WORK REQUEST:
The records are to be restated in their entirety, word for word.

DATASET CONTENT:
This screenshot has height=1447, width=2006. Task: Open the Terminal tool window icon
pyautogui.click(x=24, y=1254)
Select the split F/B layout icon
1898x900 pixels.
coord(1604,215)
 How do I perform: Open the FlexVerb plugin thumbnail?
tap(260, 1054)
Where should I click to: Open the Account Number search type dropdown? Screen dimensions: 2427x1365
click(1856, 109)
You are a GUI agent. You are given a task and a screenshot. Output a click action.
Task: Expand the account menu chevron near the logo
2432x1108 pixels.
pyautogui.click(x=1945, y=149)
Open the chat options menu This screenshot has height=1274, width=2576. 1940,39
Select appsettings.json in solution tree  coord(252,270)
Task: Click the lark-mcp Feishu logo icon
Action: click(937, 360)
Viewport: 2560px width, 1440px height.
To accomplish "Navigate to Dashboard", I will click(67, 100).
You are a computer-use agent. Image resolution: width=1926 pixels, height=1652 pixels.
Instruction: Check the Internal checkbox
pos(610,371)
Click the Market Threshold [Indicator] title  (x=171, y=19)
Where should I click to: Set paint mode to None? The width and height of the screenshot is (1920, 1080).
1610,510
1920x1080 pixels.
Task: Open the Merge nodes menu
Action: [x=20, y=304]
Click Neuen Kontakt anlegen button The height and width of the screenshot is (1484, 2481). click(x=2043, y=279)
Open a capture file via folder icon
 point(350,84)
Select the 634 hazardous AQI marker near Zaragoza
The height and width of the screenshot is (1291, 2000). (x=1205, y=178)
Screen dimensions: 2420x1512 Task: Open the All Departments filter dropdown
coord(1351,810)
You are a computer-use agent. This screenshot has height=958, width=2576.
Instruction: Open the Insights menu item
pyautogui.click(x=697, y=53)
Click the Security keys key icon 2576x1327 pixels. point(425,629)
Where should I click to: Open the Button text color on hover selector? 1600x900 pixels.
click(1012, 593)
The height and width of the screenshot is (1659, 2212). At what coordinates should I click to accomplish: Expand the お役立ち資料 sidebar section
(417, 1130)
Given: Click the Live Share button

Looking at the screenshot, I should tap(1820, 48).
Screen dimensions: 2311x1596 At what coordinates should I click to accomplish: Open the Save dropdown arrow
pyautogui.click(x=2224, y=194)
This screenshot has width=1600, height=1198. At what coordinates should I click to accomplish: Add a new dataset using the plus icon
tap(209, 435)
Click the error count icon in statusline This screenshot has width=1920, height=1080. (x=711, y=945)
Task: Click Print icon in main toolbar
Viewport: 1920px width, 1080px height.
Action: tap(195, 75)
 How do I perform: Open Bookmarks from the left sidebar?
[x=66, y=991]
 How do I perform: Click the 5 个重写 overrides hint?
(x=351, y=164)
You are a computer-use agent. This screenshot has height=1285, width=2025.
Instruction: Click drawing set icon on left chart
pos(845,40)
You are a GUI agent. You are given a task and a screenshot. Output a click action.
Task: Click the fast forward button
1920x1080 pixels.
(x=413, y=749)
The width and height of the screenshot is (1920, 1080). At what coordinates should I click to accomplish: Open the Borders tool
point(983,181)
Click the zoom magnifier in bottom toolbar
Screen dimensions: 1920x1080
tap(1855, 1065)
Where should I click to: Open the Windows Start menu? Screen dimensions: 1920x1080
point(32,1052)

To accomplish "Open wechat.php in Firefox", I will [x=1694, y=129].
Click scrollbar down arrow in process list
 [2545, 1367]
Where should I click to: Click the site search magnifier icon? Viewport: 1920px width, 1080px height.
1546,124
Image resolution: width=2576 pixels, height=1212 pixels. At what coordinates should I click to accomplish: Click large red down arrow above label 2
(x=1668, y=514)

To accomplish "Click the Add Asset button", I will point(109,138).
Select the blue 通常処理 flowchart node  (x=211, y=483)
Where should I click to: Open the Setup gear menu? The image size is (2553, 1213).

COMPLETED TASK:
This screenshot has height=1447, width=2006. Task: Open the Terminal tool window icon
pyautogui.click(x=24, y=1254)
Select the split F/B layout icon
1898x900 pixels.
coord(1604,215)
 How do I perform: Open the FlexVerb plugin thumbnail?
tap(260, 1054)
Where should I click to: Open the Account Number search type dropdown? Screen dimensions: 2427x1365
click(1856, 109)
You are a GUI agent. You are given a task and a screenshot. Output a click action.
Task: Expand the account menu chevron near the logo
2432x1108 pixels.
pyautogui.click(x=1945, y=149)
Open the chat options menu This screenshot has height=1274, width=2576. 1940,39
Select appsettings.json in solution tree  coord(252,270)
Task: Click the lark-mcp Feishu logo icon
Action: click(937, 360)
Viewport: 2560px width, 1440px height.
To accomplish "Navigate to Dashboard", I will click(67, 100).
You are a computer-use agent. Image resolution: width=1926 pixels, height=1652 pixels.
Instruction: Check the Internal checkbox
pos(610,371)
Click the Market Threshold [Indicator] title  (x=171, y=19)
Where should I click to: Set paint mode to None? The width and height of the screenshot is (1920, 1080).
1610,510
1920x1080 pixels.
Task: Open the Merge nodes menu
Action: [x=20, y=304]
Click Neuen Kontakt anlegen button The height and width of the screenshot is (1484, 2481). click(x=2043, y=279)
Open a capture file via folder icon
 point(350,84)
Select the 634 hazardous AQI marker near Zaragoza
The height and width of the screenshot is (1291, 2000). (x=1205, y=178)
Screen dimensions: 2420x1512 Task: Open the All Departments filter dropdown
coord(1351,810)
You are a computer-use agent. This screenshot has height=958, width=2576.
Instruction: Open the Insights menu item
pyautogui.click(x=697, y=53)
Click the Security keys key icon 2576x1327 pixels. point(425,629)
Where should I click to: Open the Button text color on hover selector? 1600x900 pixels.
click(1012, 593)
The height and width of the screenshot is (1659, 2212). At what coordinates should I click to accomplish: Expand the お役立ち資料 sidebar section
(417, 1130)
Given: Click the Live Share button

Looking at the screenshot, I should tap(1820, 48).
Screen dimensions: 2311x1596 At what coordinates should I click to accomplish: Open the Save dropdown arrow
pyautogui.click(x=2224, y=194)
This screenshot has width=1600, height=1198. At what coordinates should I click to accomplish: Add a new dataset using the plus icon
tap(209, 435)
Click the error count icon in statusline This screenshot has width=1920, height=1080. (x=711, y=945)
Task: Click Print icon in main toolbar
Viewport: 1920px width, 1080px height.
Action: tap(195, 75)
 How do I perform: Open Bookmarks from the left sidebar?
[x=66, y=991]
 How do I perform: Click the 5 个重写 overrides hint?
(x=351, y=164)
You are a computer-use agent. This screenshot has height=1285, width=2025.
Instruction: Click drawing set icon on left chart
pos(845,40)
You are a GUI agent. You are given a task and a screenshot. Output a click action.
Task: Click the fast forward button
1920x1080 pixels.
(x=413, y=749)
The width and height of the screenshot is (1920, 1080). At what coordinates should I click to accomplish: Open the Borders tool
point(983,181)
Click the zoom magnifier in bottom toolbar
Screen dimensions: 1920x1080
tap(1855, 1065)
Where should I click to: Open the Windows Start menu? Screen dimensions: 1920x1080
point(32,1052)

To accomplish "Open wechat.php in Firefox", I will [x=1694, y=129].
Click scrollbar down arrow in process list
 [2545, 1367]
Where should I click to: Click the site search magnifier icon? Viewport: 1920px width, 1080px height.
1546,124
Image resolution: width=2576 pixels, height=1212 pixels. At what coordinates should I click to accomplish: Click large red down arrow above label 2
(x=1668, y=514)

To accomplish "Click the Add Asset button", I will point(109,138).
Select the blue 通常処理 flowchart node  (x=211, y=483)
Where should I click to: Open the Setup gear menu? The image size is (2553, 1213).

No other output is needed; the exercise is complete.